Beyond the vision is implementation, and this requires setting achievable goals and benchmarks that allow us to publicly assess where we are, where we are going, and perhaps even enthuse us with a bit of optimism for the future. As would any solid organization function. This has largely been missing as well. While a “Royal Vision” is present we have little idea of the roadmap, and for the most part, we are flying blind. The state is reacting rather than acting. More importantly, even if we had those benchmarks, we have few-to-no mechanisms for public accountability. For instance, it is the easiest thing in the world to publicly declare that the people should “combat corruption” – but to do so requires the right avenues, mechanisms and environment that facilitates that. Those things are nonexistent, and so we are stuck with a situation where only the state holds itself accountable, sending off its own appointed members to the courts, arbitrarily, to be tried for corruption or “mismanagement of funds”.
From having a shared vision to creating a suitable environment – public participation is largely dependent on the existence of these two elements.

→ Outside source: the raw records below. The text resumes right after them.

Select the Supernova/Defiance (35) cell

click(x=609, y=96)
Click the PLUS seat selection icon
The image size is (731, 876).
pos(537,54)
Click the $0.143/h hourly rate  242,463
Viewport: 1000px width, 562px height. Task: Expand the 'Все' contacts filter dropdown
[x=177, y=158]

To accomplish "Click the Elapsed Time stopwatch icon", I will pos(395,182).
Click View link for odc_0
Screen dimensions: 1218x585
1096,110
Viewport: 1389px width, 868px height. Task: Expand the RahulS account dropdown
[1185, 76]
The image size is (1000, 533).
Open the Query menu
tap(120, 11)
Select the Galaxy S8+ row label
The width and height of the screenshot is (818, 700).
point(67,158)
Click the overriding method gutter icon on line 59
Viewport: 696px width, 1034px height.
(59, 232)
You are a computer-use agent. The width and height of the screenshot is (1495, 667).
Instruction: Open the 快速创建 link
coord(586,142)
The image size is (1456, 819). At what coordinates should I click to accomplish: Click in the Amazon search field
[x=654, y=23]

It is not measured by the number of people who show up to vote on election day – that’s not a measuring stick for whether we’re heading in the right direction or not, and it’s been touted often enough by the state in the past decade that we know it to be unreliable (e.g. 2007, 2010).
Creating laws that do more to set boundaries and restrictions than to induce and encourage social and political development, being reactive instead of proactive is not the way to go either, and avoiding genuine public input – the kind that really influences the public policy process – isn’t the way to go. We’ve learned this lesson over and over again these past ten or so years. We’ve learned it through the failure of many policies and the successes of others. We’ve learned it through the National Agenda. And we continue to learn it now in this Arab Awakening. A vision needs to be shared, and a genuine participatory environment needs to emerge for a domino effect to take place – for accountability to emerge, for party development to occur, for national consens to happen. If from all of this we end up with something that says “here’s what we’re doing; here are the tangible steps that will be taken; here are the benchmarks so you know we’re on the right path; here is the timeframe; and here are the mechanisms to hold us accountable” then that would be a step forward. This is where a drastic shift in the process needs to happen.
The King’s papers may be a good way to poetically communicate his and the state’s thoughts – but at the end of day the public remains only an apathetic audience listening to a one-way channel. Those who are convinced blindly, genuinely or not at all, remain so, as the process has remained unchanged.